Support vector machine (SVM) has been widely to make classification prediction (see, e.g., [24,102-105]. The basic idea of SVM is to transform the input data into a high dimensional feature space and then determine the optimal separating hyperplane. A brief introduction about the formulation of SVM was given in [103,106]. Here, the DNA samples as formulated by Equation (13) were used as inputs for the SVM. Its software was downloaded from the LIBSVM package [107,108], which provided a simple interface. Due to this advantages, the users can easily perform classification prediction by properly selecting the built-in parameters C and γ. In order to maximize the performance of the SVM algorithm, the two parameters in the RBF kernel were preliminarily optimized through a grid search strategy in this study.

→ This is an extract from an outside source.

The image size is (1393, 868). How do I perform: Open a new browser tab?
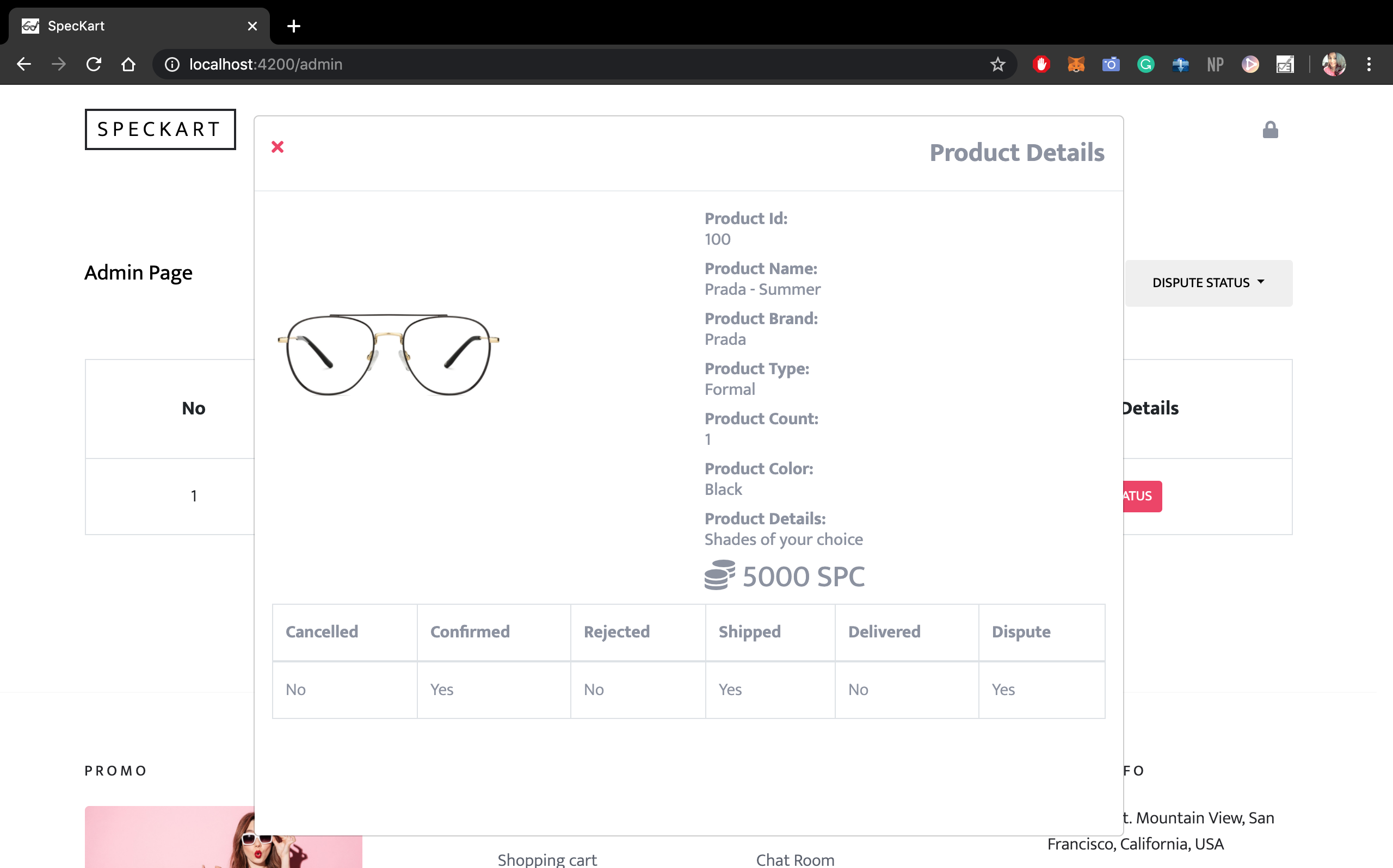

To obtain the optimized parameters, the search function “SVMcgForClass” was downloaded from http://www.matlabsky.com. The predictor obtained via the aforeSpecies">mentioned procedures is called iRSpot-TNCPseAAC, where “i” means “identify”, “RSpot” means “Recombination Spots”, while TNCPseAAC means a combination of “Tri-Nucleotide Composition” and “Pseudo Amino Acid Components.” To objectively evaluate the quality of a new predictor, one should use proper metrics [109] and rigorous cross-validation [83] to test it. Below, let us address these problems.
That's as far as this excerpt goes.